YOUR ASSIGNMENT:
Return only the lines from the start of the records through the line that contains "This screenshot has width=1020, height=765.", inclusive; leave out all pictures.

[Records from a dataset]
= = = =
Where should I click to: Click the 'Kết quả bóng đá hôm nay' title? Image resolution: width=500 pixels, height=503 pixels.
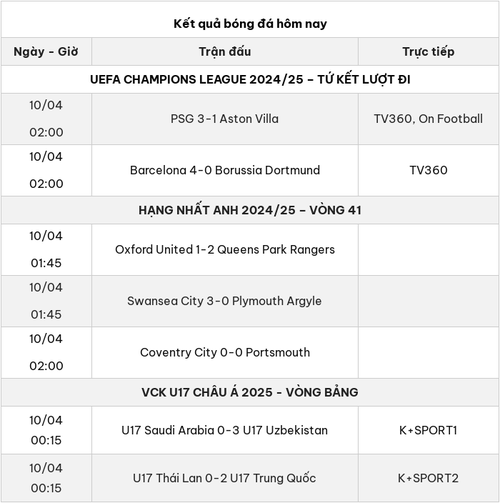250,24
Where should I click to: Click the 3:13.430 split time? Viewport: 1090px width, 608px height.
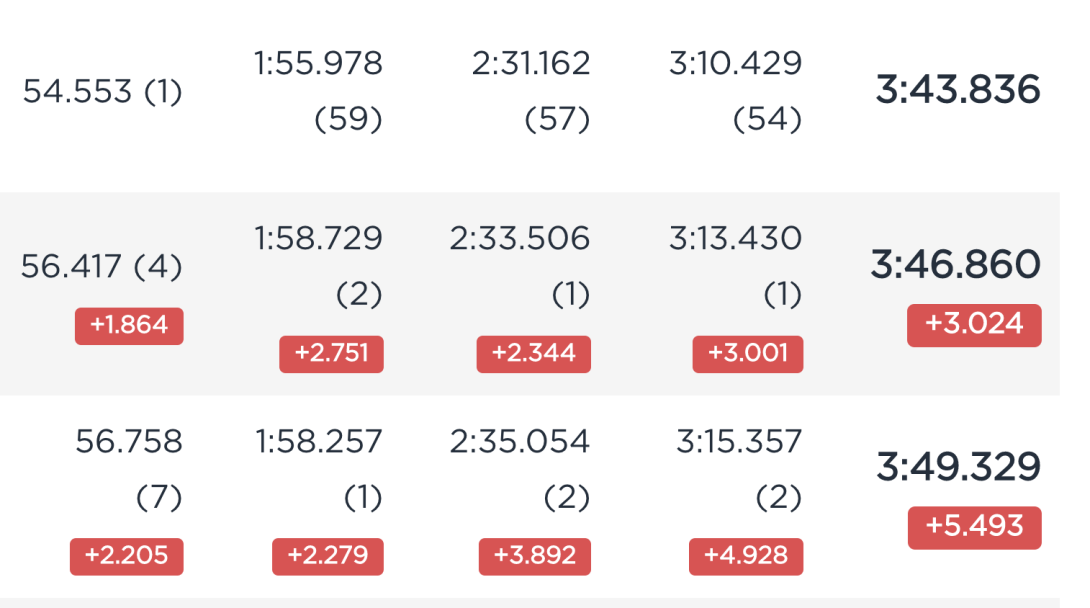[735, 238]
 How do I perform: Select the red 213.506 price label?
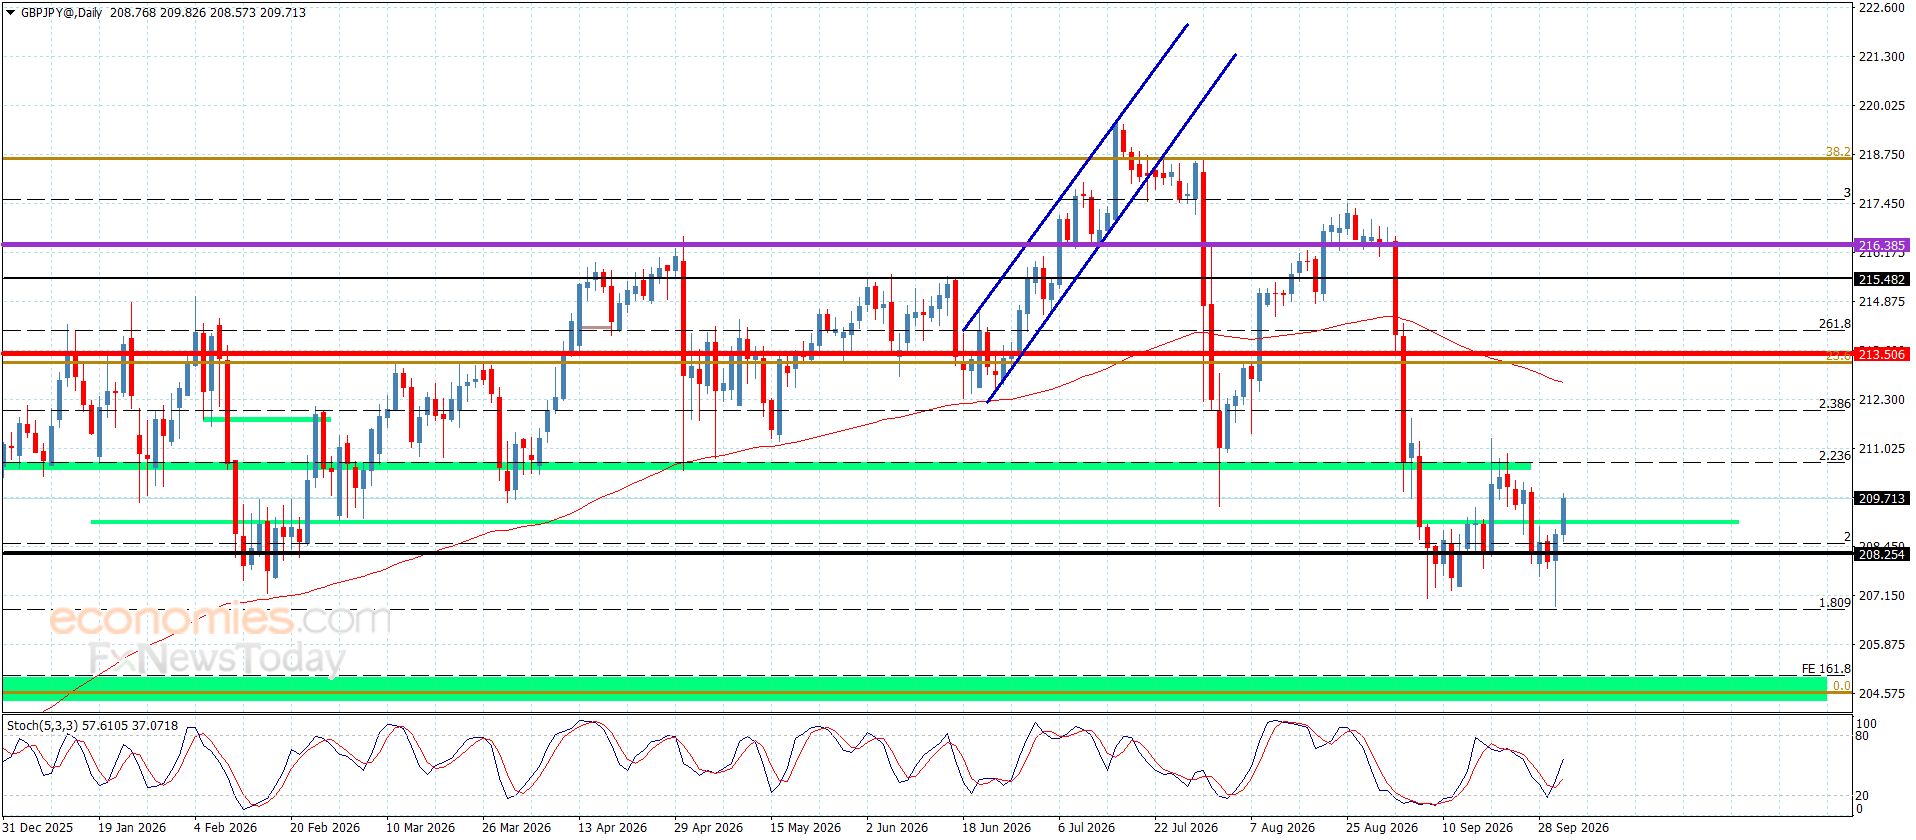coord(1881,354)
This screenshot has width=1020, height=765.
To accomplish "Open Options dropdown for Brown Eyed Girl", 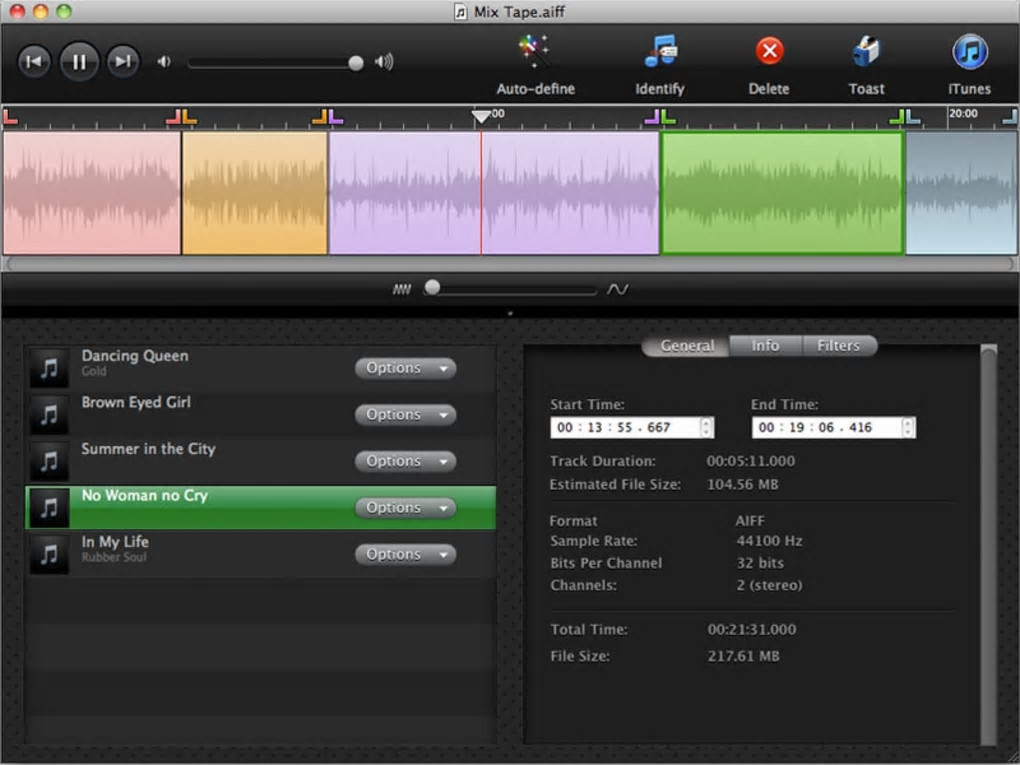I will [405, 415].
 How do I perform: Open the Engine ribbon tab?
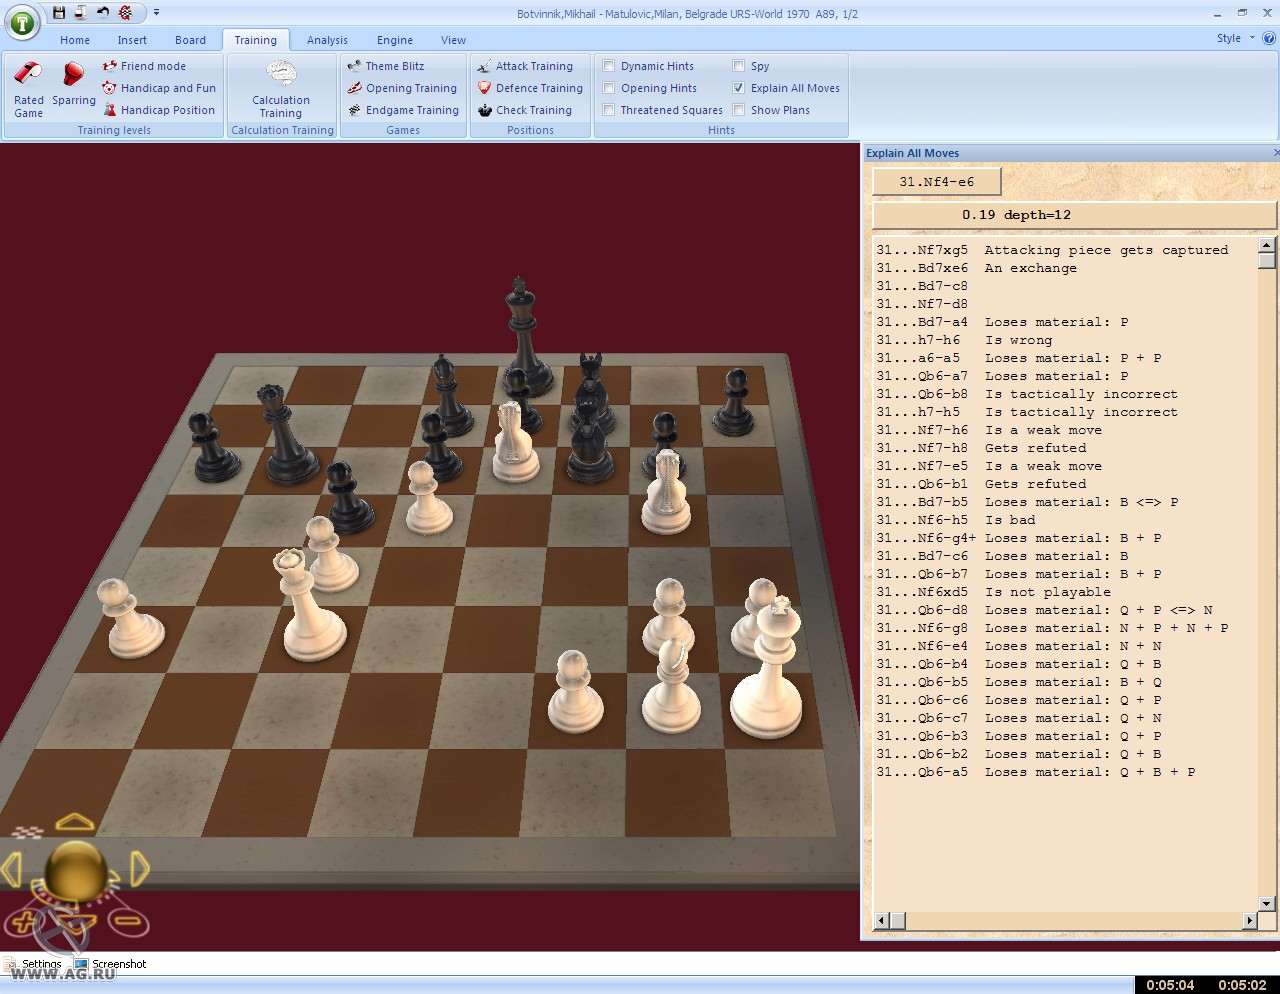pos(394,40)
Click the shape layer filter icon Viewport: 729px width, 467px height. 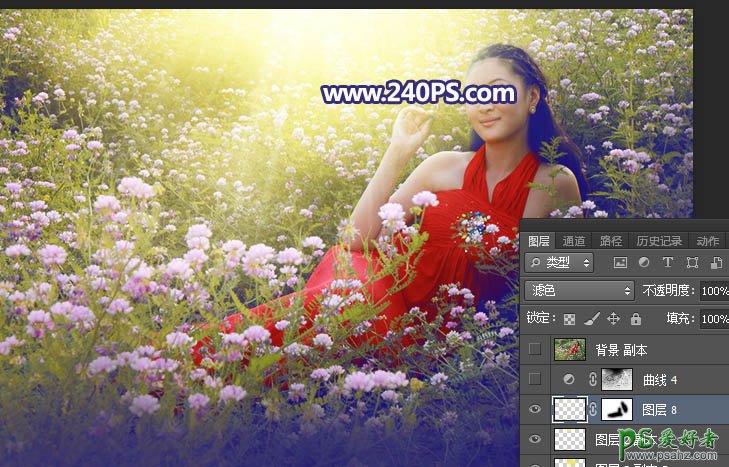click(692, 263)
= = = =
EXERCISE RESULT:
Where should I click to: Click the 'Kết quả bóng đá hôm nay' title? Image resolution: width=500 pixels, height=503 pixels.
250,24
Where should I click to: Click the 3:13.430 split time? Viewport: 1090px width, 608px height.
[735, 238]
 How do I perform: Select the red 213.506 price label?
coord(1881,354)
This screenshot has width=1020, height=765.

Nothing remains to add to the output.